Tiempos de responsabilidad
El pronóstico para las economías de AL y el Caribe no es muy diferente al resto de las regiones, enfrentadas a la incertidumbre, agudizada con el surgimiento de nuevas variantes de covid
Han transcurrido casi dos años de la brutal irrupción de la pandemia. A pesar de los deseos por retornar la normalidad, el surgimiento de la variante ómicron y la multiplicación exponencial del número de personas contagiadas con el virus es una clara advertencia de que la pandemia no ha terminado.
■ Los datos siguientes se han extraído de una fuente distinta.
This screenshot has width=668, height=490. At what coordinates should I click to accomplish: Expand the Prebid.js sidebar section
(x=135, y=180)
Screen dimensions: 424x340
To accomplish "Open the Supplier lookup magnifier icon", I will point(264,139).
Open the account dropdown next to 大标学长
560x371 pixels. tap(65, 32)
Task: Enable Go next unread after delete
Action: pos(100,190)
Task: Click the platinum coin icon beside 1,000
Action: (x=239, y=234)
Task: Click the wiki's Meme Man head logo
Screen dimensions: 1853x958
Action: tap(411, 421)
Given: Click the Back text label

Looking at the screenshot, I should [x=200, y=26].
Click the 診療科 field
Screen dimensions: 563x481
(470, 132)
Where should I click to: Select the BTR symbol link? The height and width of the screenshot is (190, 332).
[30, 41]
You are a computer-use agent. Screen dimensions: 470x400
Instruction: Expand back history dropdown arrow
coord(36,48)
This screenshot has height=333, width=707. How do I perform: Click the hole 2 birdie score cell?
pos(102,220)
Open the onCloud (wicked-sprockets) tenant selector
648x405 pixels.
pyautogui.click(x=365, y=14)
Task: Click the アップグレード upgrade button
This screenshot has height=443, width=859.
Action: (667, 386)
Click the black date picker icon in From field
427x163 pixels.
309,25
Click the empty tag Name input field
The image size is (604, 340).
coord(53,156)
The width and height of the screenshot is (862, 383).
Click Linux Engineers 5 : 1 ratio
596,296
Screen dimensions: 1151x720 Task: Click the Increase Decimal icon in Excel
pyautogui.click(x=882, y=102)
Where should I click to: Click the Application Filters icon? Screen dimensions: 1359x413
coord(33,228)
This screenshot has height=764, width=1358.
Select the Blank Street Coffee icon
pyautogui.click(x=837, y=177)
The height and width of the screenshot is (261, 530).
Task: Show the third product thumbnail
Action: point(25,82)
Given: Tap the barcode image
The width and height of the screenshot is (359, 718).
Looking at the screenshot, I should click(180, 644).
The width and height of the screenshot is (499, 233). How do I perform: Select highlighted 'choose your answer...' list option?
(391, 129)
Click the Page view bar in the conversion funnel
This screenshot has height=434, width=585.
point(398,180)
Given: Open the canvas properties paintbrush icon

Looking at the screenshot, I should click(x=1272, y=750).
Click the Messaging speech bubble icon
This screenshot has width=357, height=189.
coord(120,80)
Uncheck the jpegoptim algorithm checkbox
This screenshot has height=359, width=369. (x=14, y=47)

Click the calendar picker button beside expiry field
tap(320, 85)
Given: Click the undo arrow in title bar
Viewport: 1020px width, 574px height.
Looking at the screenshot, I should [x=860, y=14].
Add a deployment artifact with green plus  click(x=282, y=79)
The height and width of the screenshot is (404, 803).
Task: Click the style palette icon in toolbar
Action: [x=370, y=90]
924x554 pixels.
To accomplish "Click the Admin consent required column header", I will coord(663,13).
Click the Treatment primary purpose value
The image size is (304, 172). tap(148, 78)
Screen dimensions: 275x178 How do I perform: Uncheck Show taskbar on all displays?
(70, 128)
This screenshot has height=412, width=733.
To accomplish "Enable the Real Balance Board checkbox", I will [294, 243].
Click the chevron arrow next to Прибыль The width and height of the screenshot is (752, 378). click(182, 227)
Las nuevas variantes de covid tienen un impacto demoledor en la economía global y en la proyección del desarrollo, incluso en países con altas tasas de vacunación. El planeta entra en el tercer año después de haber sido declarada la pandemia en marzo de 2019 y según previsiones del Banco Mundial, se espera que el crecimiento para la mayoría de las economías emergentes vuelva a las tasas promedio de la década previa a la emergencia sanitaria.
Las condiciones económicas para América Latina y el Caribe mejoraron durante la segunda mitad de 2021, alcanzado una proyección de crecimiento de 6.7%. Sin embargo, las estimaciones para 2022-2023 no son tan atractivas. De acuerdo con datos del Banco Mundial, en su recién publicado informe Perspectivas Económicas Globales, se prevé que el crecimiento económico regional disminuya a 2.6% en 2022 y a 2.7% en 2023.
El pronóstico para las economías de América Latina y el Caribe no es muy diferente al resto de las regiones, enfrentadas a un panorama de incertidumbre, agudizado con el surgimiento de nuevas variantes de covid que ponen en riesgo la estabilidad de la recuperación económica, y complican aún más asuntos como la inflación, la deuda pública y la desigualdad en los ingresos.
La inflación afecta a todo el hemisferio, al igual que el aumento del dólar frente a las monedas locales, lo cual ocasiona un aumento en las tasas de interés, ralentizando el crecimiento económico. La Oficina de Estadísticas Laborales de Estados Unidos informó la semana pasada que el índice de inflación de Precios al Consumidor alcanzó, con 7% durante 2021, su mayor nivel en el país desde junio de 1982. En este contexto, cualquier opción de crecimiento económico para la región estará supeditada al manejo de la pandemia. 2022 supone así un importante desafío para los bancos centrales y los ministerios de economía y finanzas. Son tiempos de responsabilidad y conducción firme ante un panorama complejo y desafiante.
Ante el escenario de recrudecimiento de la emergencia sanitaria, quienes pretenden gobernar a los países de la región en el futuro cercano, deberán analizar de manera detallada y cautelosa cada una de las variables que impactan las posibilidades de recuperación económica. El aumento en la brecha de desigualdad, la inconformidad de la ciudadanía con la democracia, la desmedida polarización y la consecuente tensión política, así como los desastres naturales ocasionados por condiciones climáticas extremas, son temáticas adicionales de análisis y revisión obligatoria que deberán estar presentes en las campañas políticas del ciclo electoral de 2022.
BALANCE
No hay espacio para propuestas simplistas o demagógicas. Como lo ha sostenido Luis Almagro, secretario general de la OEA, las necesidades del continente reclaman políticas públicas serias, congruentes y sostenibles. Será fundamental buscar alternativas realistas para construir un camino de recuperación económica de la mano de la concordia y la paz social.
Acercar posiciones en los temas fundamentales es un imperativo político inaplazable. Construir espacios en los que los extremos puedan acercarse entraña talento político y visión de futuro. Ante la dureza del contexto, hoy más que nunca son tiempos de responsabilidad y altura de miras. Candidat@s, partidos y ciudadan@s tienen la palabra.
* Los puntos de vista son a título personal.